**DATA FOR REVIEW:**

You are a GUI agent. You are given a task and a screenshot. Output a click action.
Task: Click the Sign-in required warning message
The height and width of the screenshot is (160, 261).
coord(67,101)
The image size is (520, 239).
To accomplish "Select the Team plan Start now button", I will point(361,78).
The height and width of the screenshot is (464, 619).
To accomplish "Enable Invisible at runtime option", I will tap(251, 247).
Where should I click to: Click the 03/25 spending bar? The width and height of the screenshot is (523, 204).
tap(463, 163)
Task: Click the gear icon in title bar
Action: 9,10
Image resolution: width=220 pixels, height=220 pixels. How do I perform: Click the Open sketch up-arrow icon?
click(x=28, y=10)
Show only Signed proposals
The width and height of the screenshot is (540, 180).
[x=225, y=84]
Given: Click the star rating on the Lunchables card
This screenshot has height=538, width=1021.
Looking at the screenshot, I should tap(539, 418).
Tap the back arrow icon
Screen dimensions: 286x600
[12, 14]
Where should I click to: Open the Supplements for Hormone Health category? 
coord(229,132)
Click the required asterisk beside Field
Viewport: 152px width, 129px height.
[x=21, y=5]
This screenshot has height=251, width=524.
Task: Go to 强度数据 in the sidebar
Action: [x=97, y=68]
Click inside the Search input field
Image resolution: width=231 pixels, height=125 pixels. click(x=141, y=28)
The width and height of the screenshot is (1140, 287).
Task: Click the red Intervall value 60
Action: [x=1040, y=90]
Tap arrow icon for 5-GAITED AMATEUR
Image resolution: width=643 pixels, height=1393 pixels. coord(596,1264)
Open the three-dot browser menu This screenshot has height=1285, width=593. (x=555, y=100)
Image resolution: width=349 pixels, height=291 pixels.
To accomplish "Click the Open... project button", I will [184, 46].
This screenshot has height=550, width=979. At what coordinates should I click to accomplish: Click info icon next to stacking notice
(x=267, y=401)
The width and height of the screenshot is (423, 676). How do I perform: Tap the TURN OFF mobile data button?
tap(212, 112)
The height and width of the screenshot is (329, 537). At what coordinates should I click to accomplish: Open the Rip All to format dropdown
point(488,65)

**WHAT YOU NEED TO DO:**
Nothing but a number, please, for how many lines of the data hold "required".

**YOUR SOLUTION:**
2